Seelos Therapeutics Receives Grant to Study CRISPR-Based Treatment for Parkinson’s and Lewy Body Dementia
Seelos Therapeutics announced it has received a grant from the Michael J. Fox Foundation for Parkinson’s Research to continue to research its gene-editing therapy, SLS-004, as a potential treatment for Parkinson’s disease.
SLS-004 uses the lentivirus to methylate the SCNA gene, which is responsible for the production of alpha-synuclein. Previous research has demonstrated that individuals with impaired SCNA genes express levels of alpha-synuclein as high as 200%, and researchers believe a 25%-50% reduction in SCNA mRNA can restore it to normal levels.
In July 2021, Seelos announced positive results from in vivo testing of SLS-004, demonstrating a 40% reduction in alpha-synuclein levels in a Parkinson’s disease model. Additionally, it released positive results from an in vitro study in a model of dementia with Lewy bodies this past June, also showing a 40% reduction in alpha-synuclein.

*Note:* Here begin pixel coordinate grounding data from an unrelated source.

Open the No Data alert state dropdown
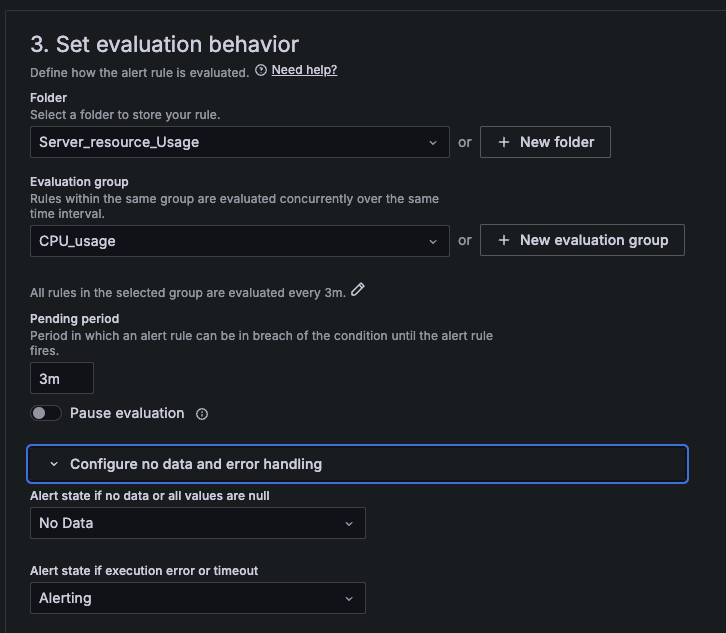This screenshot has width=726, height=633. click(x=197, y=523)
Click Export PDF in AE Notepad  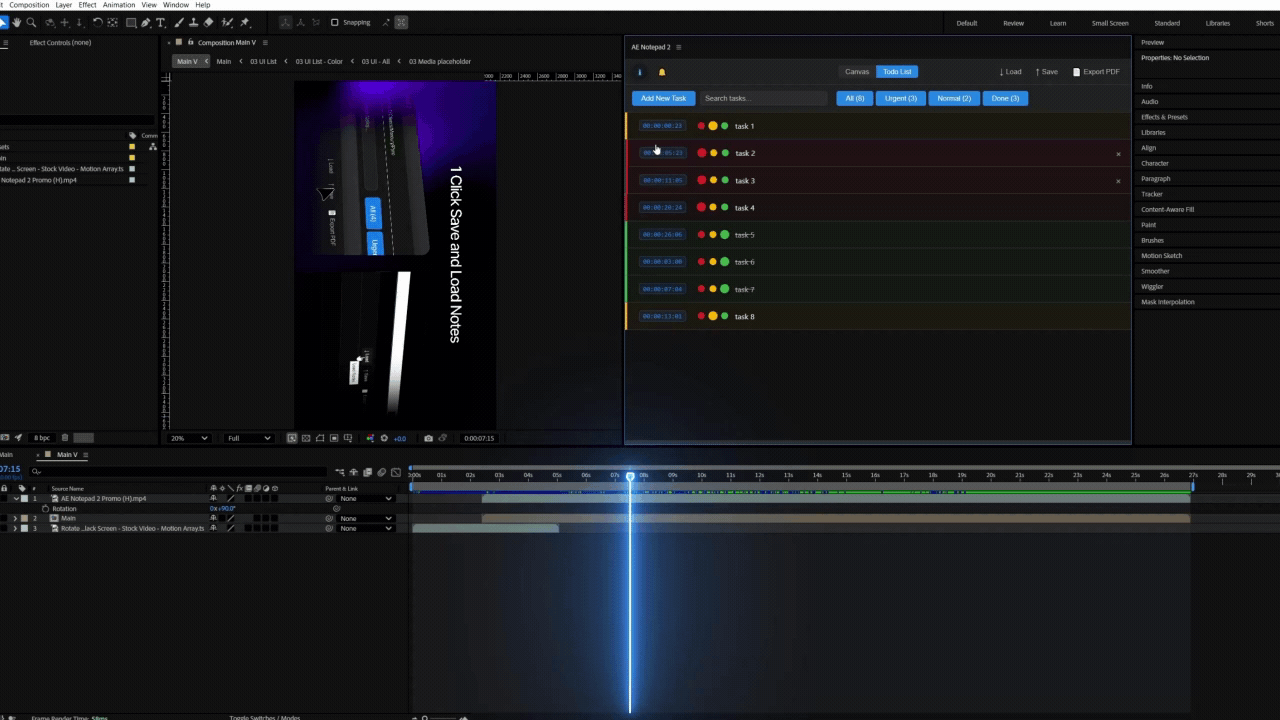(x=1096, y=72)
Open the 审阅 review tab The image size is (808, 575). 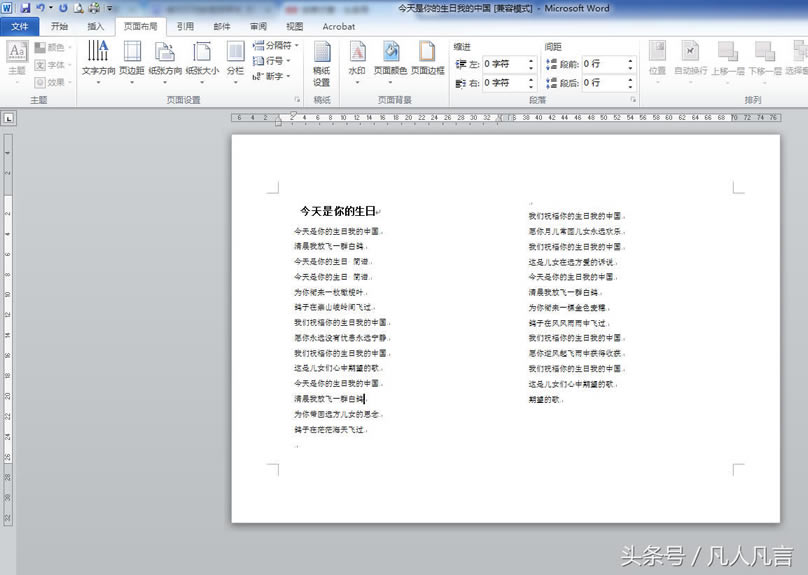click(x=258, y=27)
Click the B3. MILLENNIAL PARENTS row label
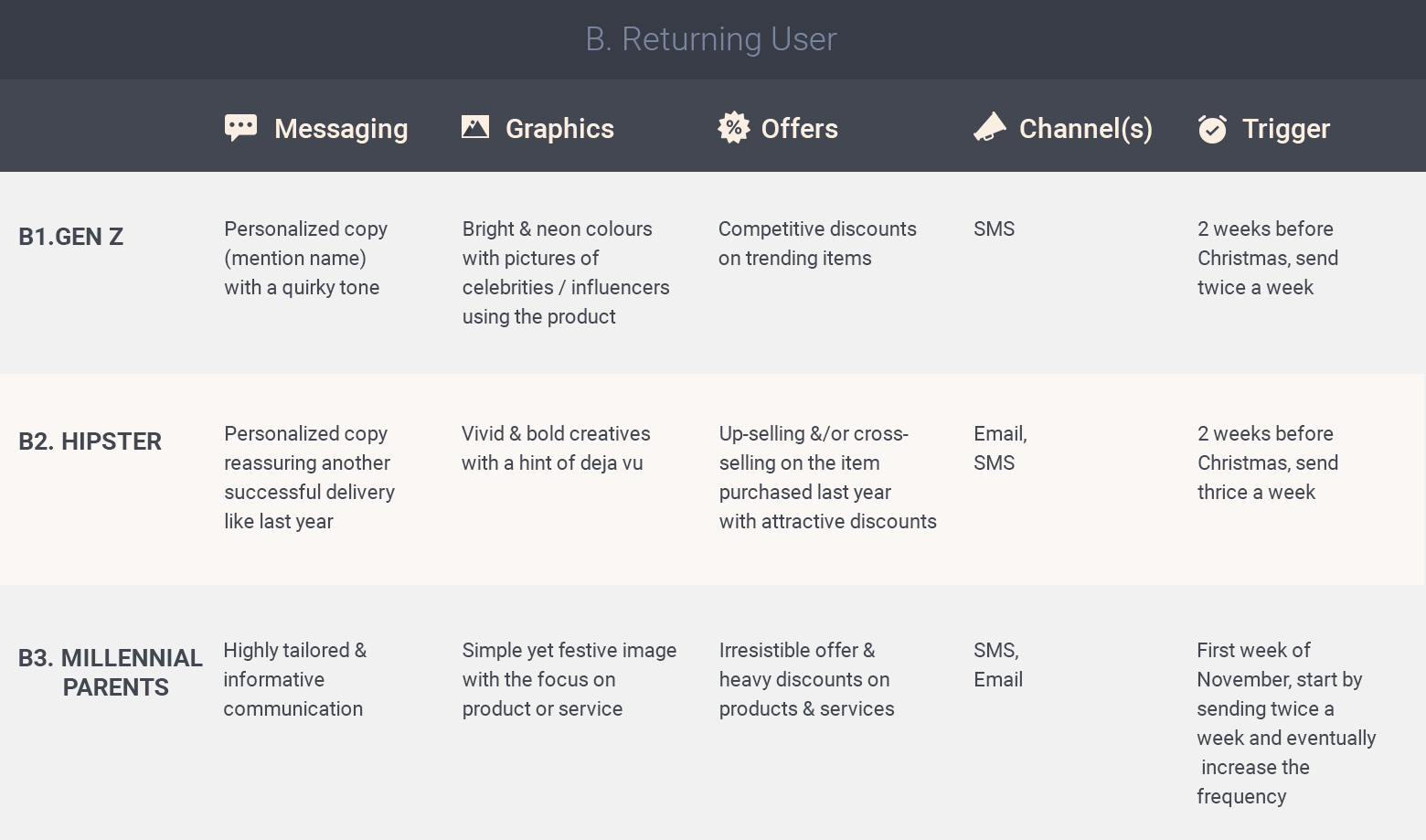Viewport: 1426px width, 840px height. pyautogui.click(x=111, y=673)

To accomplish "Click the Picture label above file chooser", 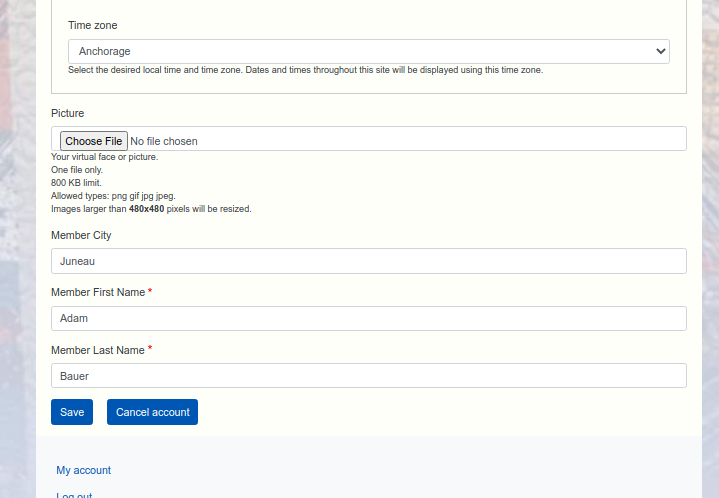I will click(68, 113).
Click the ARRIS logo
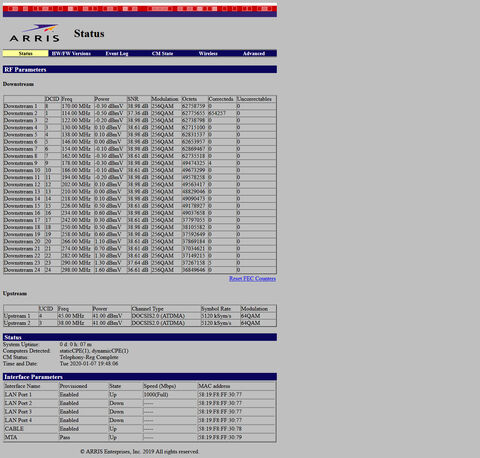480x458 pixels. [35, 33]
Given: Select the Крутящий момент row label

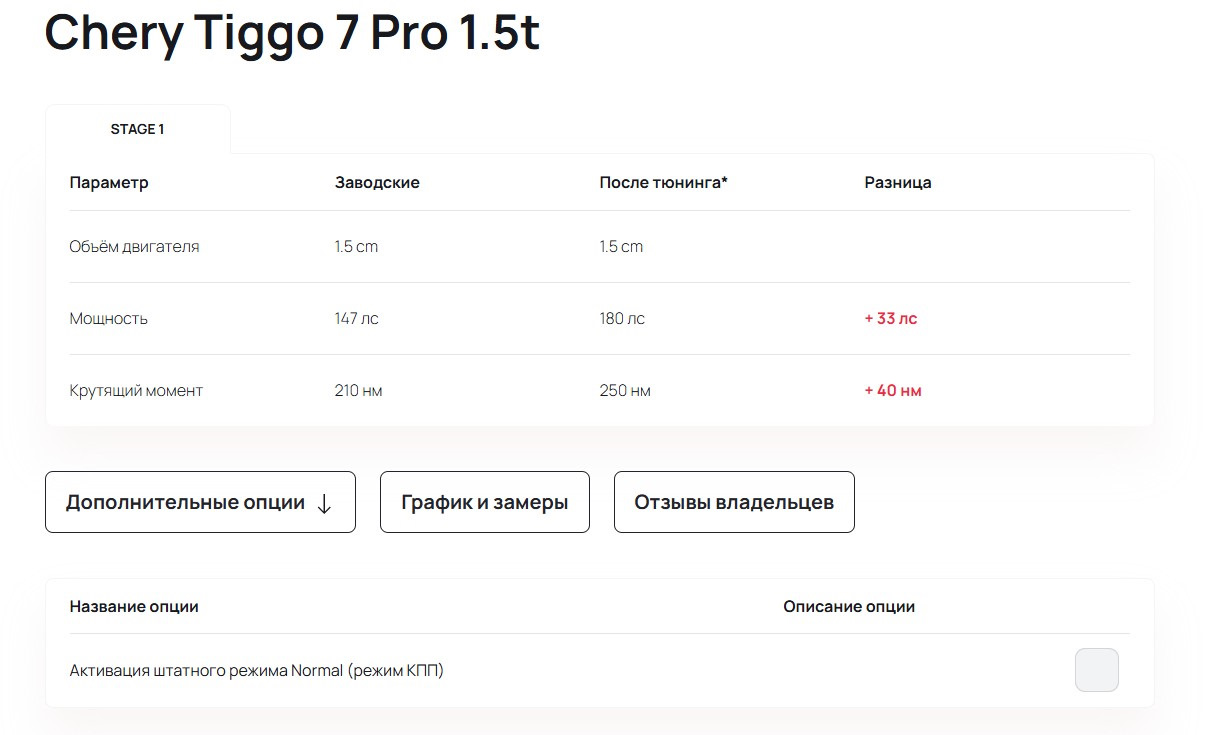Looking at the screenshot, I should click(x=136, y=391).
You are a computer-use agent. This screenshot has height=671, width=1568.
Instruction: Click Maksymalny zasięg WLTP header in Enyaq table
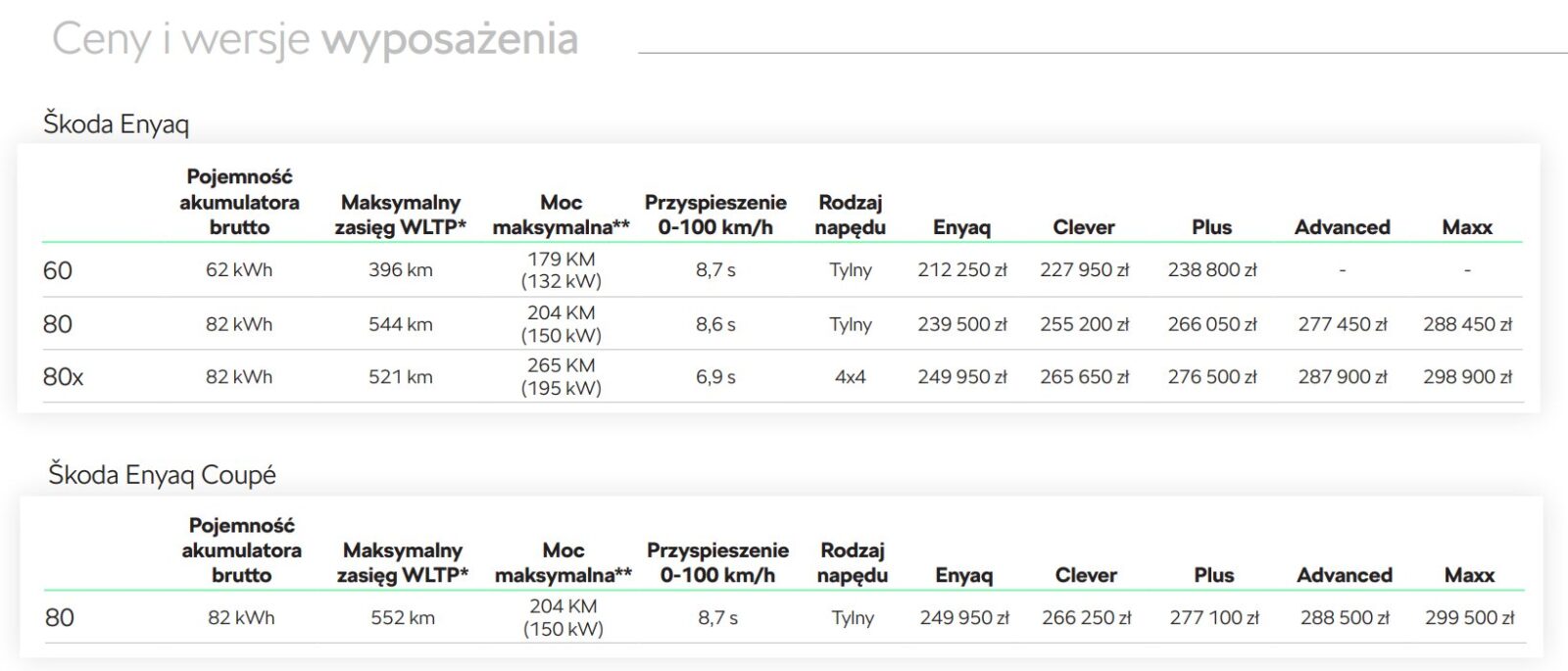coord(400,215)
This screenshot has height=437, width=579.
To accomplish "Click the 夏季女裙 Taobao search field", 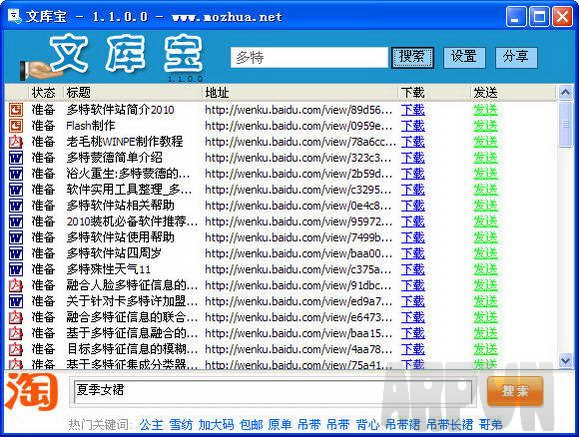I will tap(273, 392).
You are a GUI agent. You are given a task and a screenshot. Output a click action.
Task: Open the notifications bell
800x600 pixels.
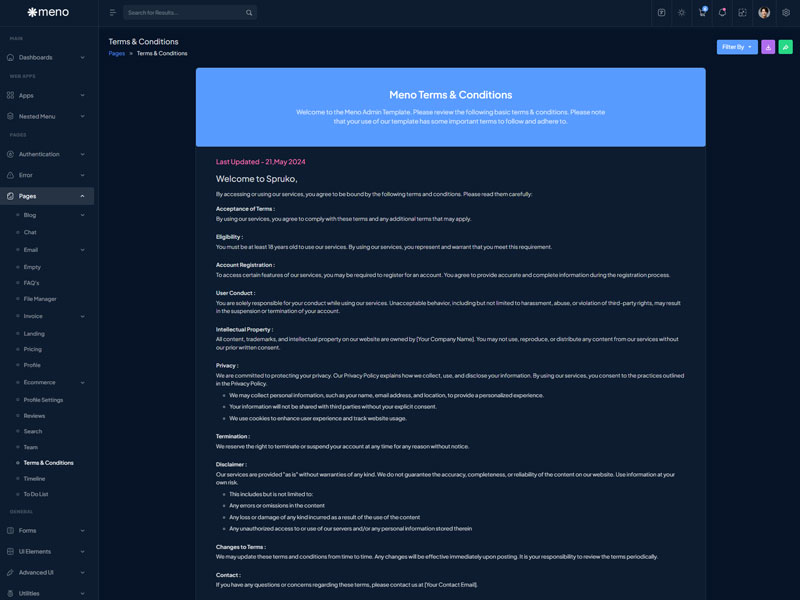coord(722,13)
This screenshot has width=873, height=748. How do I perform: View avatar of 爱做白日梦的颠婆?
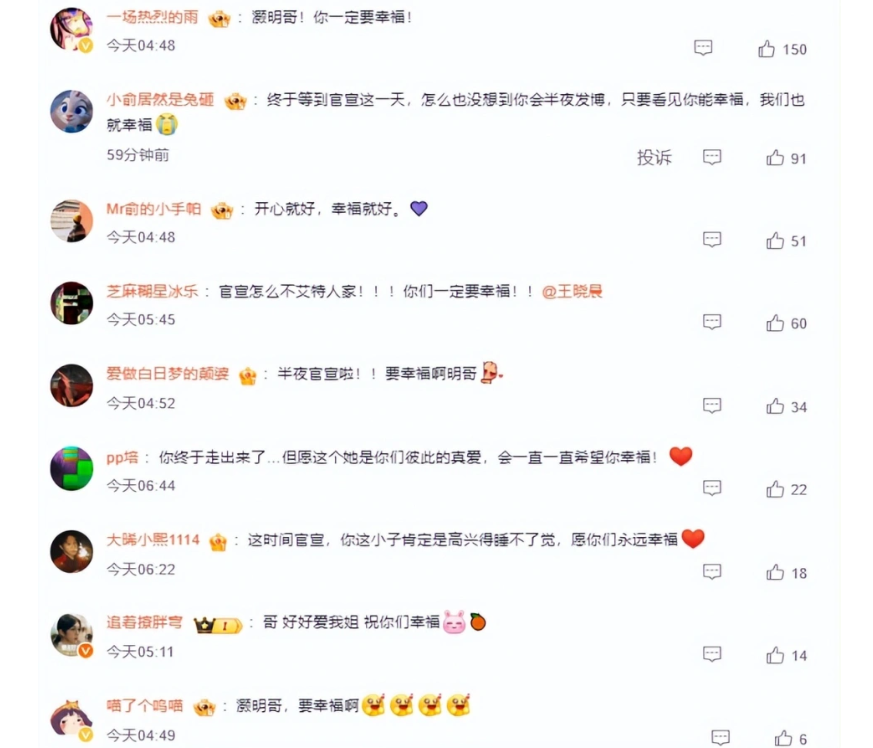point(71,385)
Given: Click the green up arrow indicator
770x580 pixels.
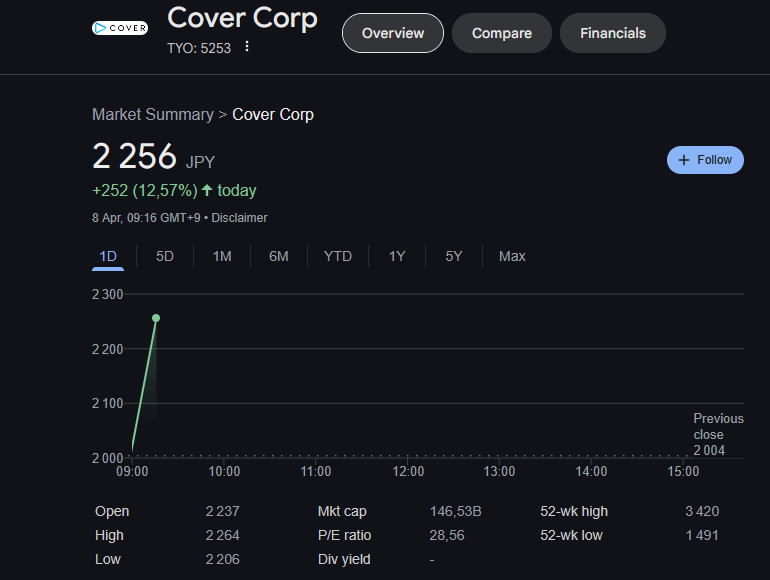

Seelos will advance preclinical studies in both Parkinson’s and Lewy body dementia, with results expected later this year. “The selection of SLS-004 to receive grant funding from The Michael J. Fox Foundation is a strong validation of our program and should significantly raise the profile of our program,” said Raj Mehra, Ph.D., Chairman and CEO of Seelos.